━━━ Records shown

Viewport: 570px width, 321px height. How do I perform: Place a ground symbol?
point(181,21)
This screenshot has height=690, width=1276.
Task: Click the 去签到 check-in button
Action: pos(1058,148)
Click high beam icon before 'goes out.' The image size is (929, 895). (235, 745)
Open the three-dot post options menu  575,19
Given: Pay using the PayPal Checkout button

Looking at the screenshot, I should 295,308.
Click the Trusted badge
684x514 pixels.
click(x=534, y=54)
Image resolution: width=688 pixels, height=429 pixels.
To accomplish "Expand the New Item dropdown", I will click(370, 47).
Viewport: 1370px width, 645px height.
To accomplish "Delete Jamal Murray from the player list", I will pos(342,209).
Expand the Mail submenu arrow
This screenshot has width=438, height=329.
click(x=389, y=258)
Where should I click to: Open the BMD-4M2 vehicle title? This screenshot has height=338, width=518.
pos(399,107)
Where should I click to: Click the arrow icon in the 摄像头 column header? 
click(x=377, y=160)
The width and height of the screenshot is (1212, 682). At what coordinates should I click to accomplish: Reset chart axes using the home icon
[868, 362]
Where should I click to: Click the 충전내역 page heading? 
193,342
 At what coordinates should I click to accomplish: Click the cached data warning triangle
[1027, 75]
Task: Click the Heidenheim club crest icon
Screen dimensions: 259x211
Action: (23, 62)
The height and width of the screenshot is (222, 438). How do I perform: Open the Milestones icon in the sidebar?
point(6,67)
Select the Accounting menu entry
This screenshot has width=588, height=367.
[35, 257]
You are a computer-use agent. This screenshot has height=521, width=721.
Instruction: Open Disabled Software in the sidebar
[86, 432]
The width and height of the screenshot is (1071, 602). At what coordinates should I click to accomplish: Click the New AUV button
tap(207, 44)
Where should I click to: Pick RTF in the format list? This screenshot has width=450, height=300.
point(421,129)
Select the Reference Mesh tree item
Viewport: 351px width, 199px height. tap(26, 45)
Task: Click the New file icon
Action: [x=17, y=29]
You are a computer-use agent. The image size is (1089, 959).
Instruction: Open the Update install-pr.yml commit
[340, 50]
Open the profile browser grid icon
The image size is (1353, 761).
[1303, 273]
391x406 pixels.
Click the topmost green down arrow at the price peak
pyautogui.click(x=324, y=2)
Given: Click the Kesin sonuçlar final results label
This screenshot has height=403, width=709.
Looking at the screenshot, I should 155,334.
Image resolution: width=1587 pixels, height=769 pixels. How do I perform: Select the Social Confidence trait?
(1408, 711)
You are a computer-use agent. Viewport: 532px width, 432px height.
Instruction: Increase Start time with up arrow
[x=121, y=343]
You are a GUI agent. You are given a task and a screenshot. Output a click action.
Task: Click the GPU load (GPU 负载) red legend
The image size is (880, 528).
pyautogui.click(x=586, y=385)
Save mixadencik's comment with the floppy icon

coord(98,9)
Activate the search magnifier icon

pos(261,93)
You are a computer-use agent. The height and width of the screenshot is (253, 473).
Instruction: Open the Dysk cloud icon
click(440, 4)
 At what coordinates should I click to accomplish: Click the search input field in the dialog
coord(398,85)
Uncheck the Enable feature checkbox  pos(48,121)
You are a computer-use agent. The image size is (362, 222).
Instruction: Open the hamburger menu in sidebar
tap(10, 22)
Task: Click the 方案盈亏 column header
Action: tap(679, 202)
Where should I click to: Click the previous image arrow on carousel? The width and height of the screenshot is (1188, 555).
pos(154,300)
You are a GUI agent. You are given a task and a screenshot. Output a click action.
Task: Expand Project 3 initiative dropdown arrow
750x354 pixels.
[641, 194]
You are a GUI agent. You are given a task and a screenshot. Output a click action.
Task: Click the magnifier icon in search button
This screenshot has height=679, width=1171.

━━━━━━

Repeat the lines verbatim, beginning with the line that contains "The width and height of the screenshot is (1212, 682)." and continuing through the line that contains "Action: (23, 62)".

**Written answer:**
The width and height of the screenshot is (1212, 682). At what coordinates should I click to accomplish: Reset chart axes using the home icon
[868, 362]
Where should I click to: Click the 충전내역 page heading? 
193,342
 At what coordinates should I click to accomplish: Click the cached data warning triangle
[1027, 75]
Task: Click the Heidenheim club crest icon
Screen dimensions: 259x211
Action: (23, 62)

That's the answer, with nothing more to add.